*** EXTRACTED MATERIAL ***

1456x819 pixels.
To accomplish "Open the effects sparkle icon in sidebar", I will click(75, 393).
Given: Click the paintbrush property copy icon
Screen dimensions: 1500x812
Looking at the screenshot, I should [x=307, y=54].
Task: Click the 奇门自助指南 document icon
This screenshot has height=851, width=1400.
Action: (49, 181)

*** End of EXTRACTED MATERIAL ***
*** EXTRACTED MATERIAL ***

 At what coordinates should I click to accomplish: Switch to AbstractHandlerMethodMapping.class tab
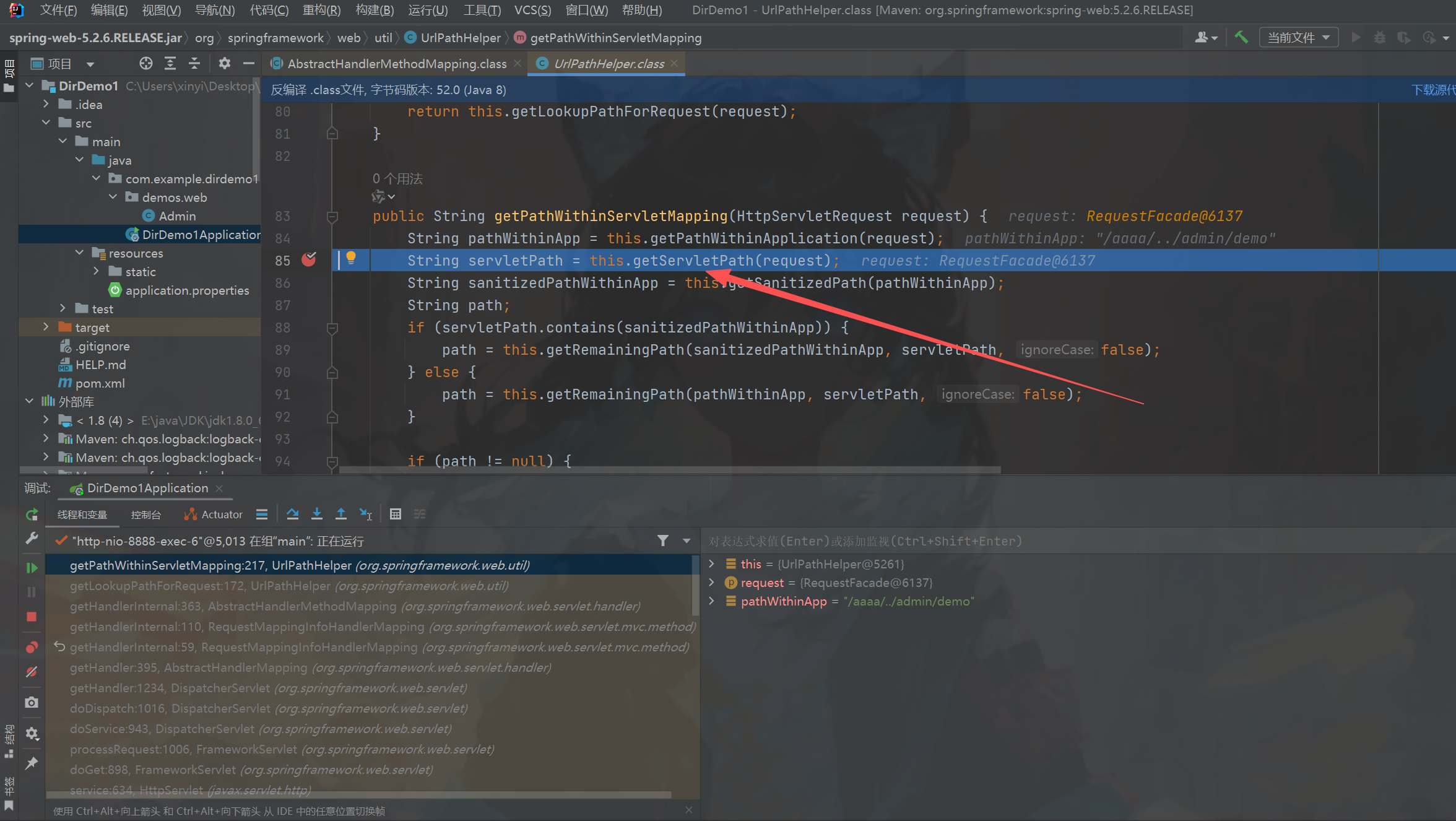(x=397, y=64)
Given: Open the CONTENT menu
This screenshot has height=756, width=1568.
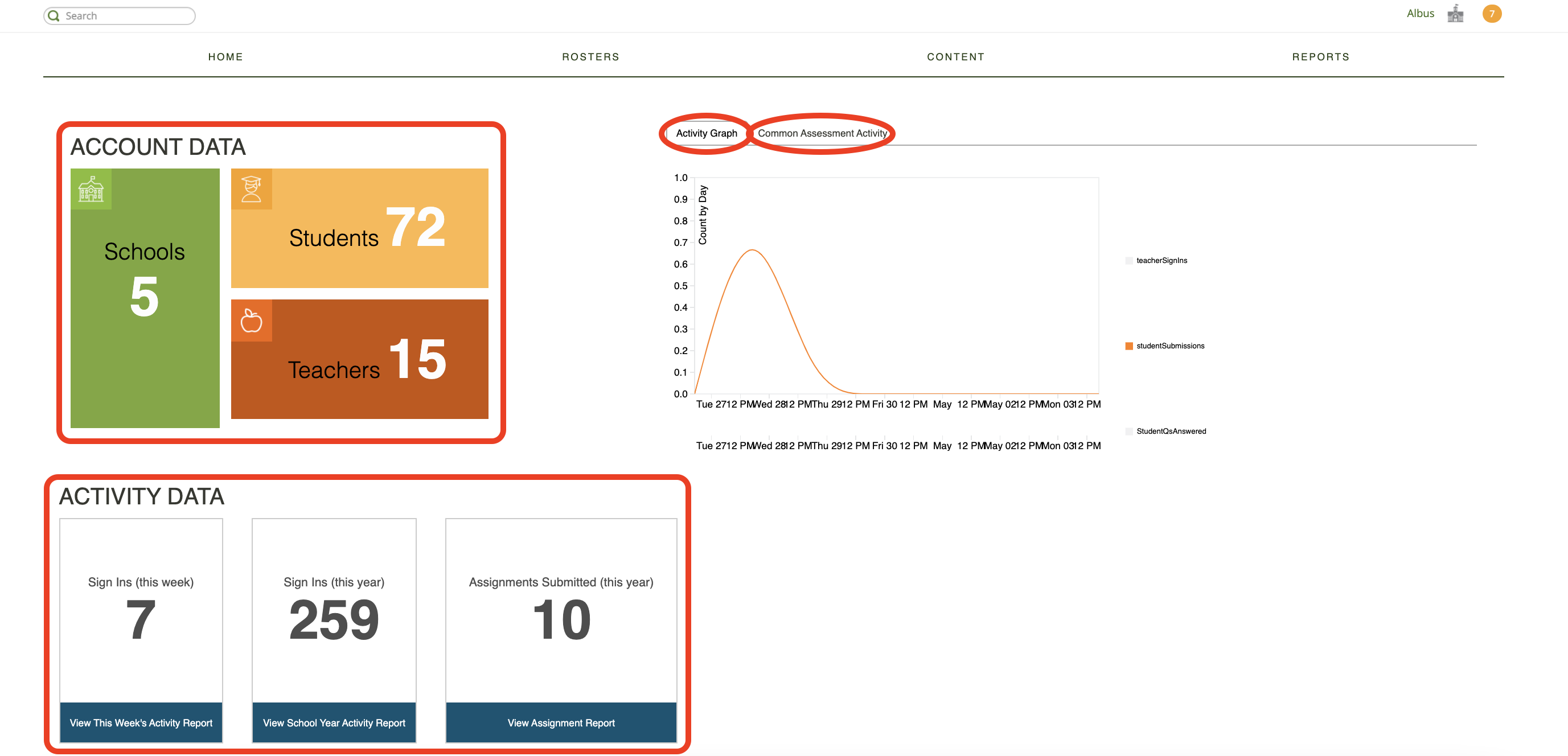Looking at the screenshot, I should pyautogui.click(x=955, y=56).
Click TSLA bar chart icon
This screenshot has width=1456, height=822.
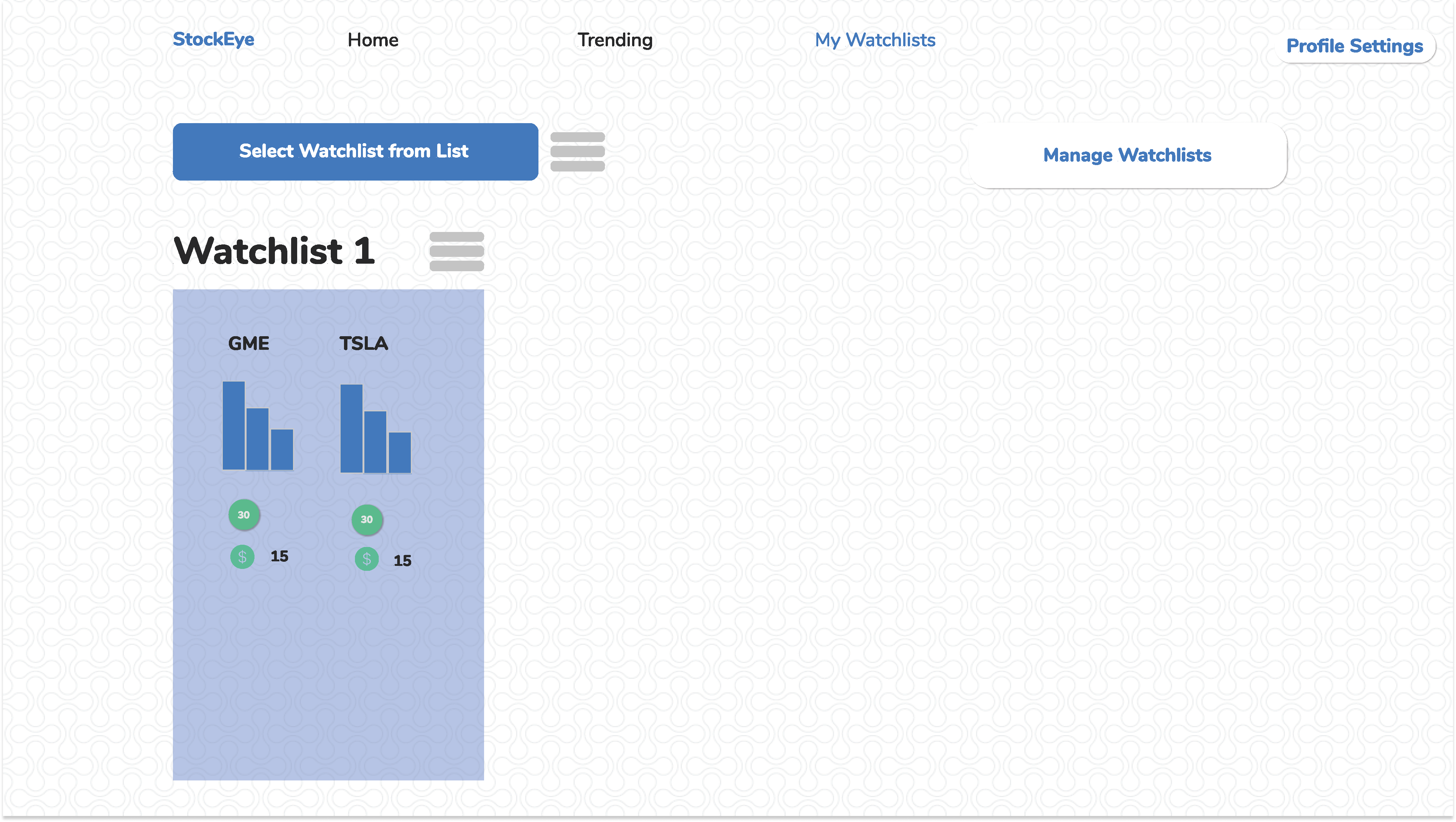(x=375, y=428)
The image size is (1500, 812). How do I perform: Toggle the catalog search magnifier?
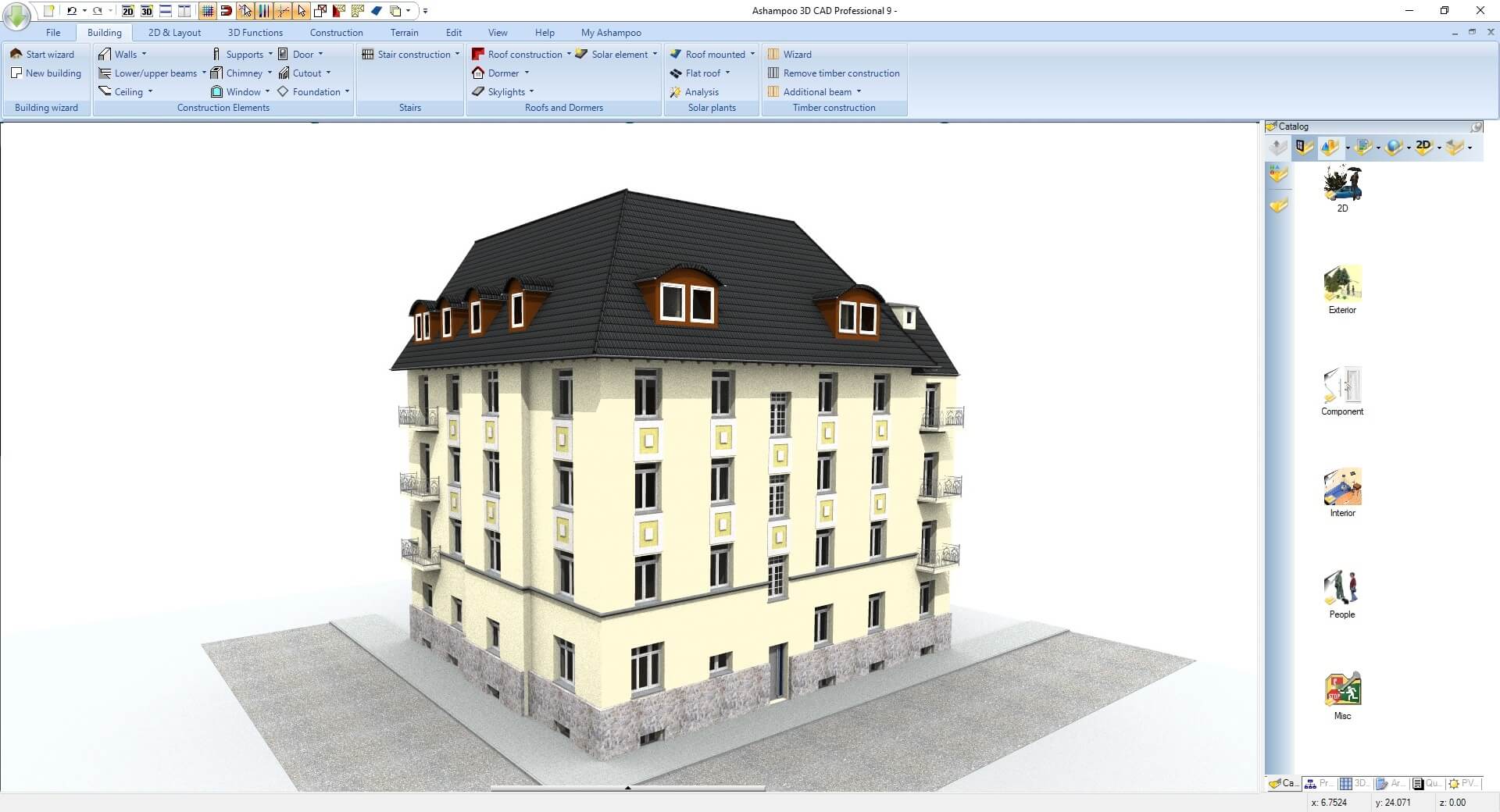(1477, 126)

*** End of EXTRACTED MATERIAL ***
*** EXTRACTED MATERIAL ***

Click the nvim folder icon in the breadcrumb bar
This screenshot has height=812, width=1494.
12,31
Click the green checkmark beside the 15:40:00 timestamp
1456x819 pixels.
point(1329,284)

*** End of EXTRACTED MATERIAL ***

TRY IT:
When a line in the material above includes the word "Open", copy that line.

REPLY TO THE TASK:
To accomplish "Open the effects sparkle icon in sidebar", I will click(75, 393).
Given: Open the CONTENT menu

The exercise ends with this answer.